▸ **REQUIRED TASK**:
Count the rows below that contain the word "height". Give only the number.

Word and element location records:
* * * * * * * * *
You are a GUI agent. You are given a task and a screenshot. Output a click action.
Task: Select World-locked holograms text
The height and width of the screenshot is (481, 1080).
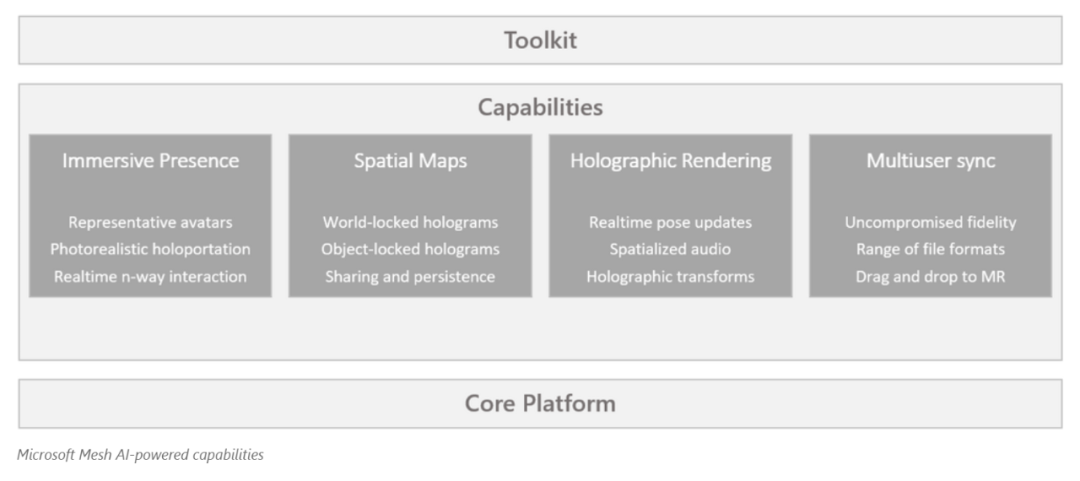tap(411, 223)
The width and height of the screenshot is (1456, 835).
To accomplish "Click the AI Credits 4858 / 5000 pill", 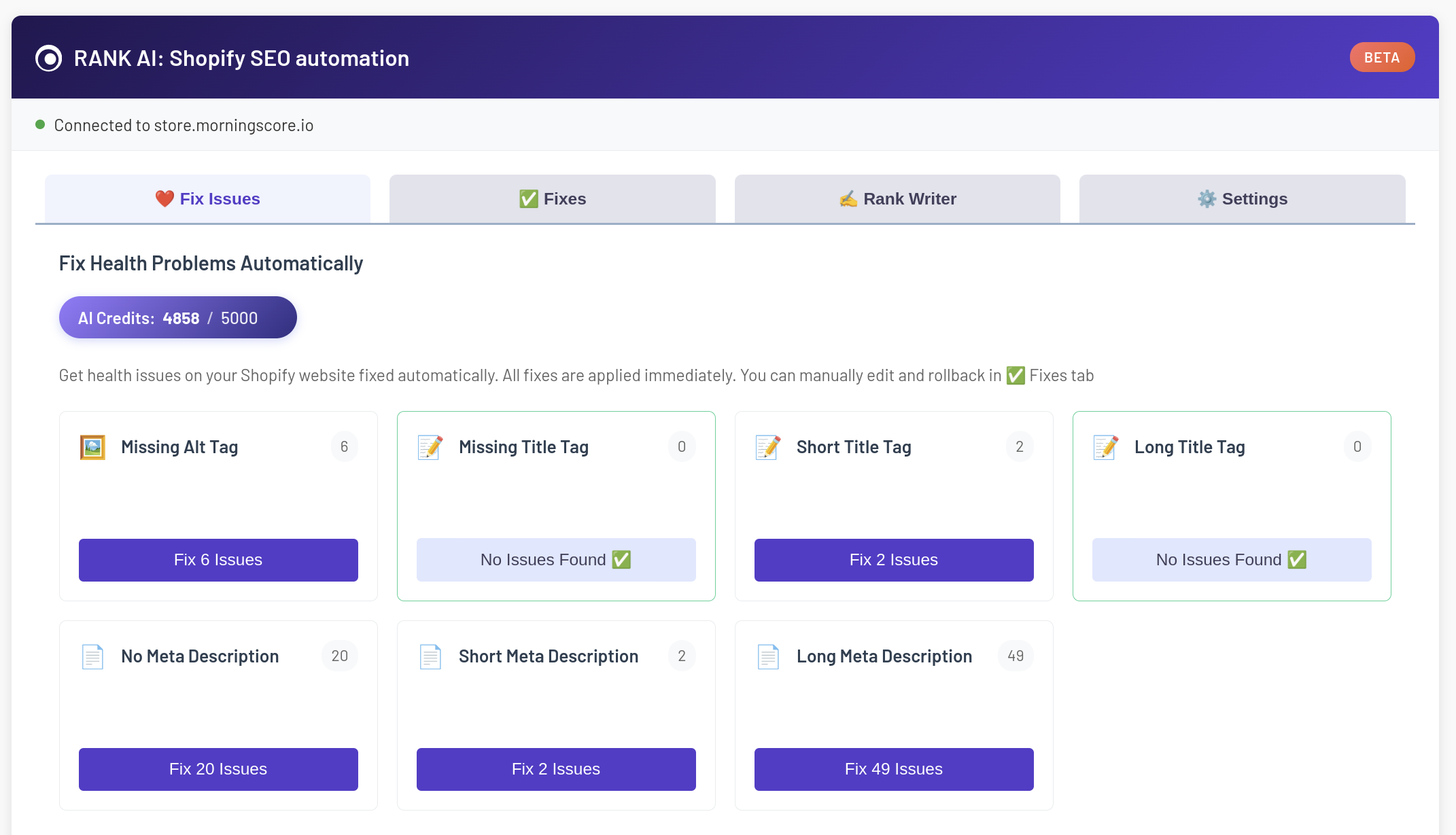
* * * * * * * * *
▸ **SOLUTION TO THIS EXERCISE**:
2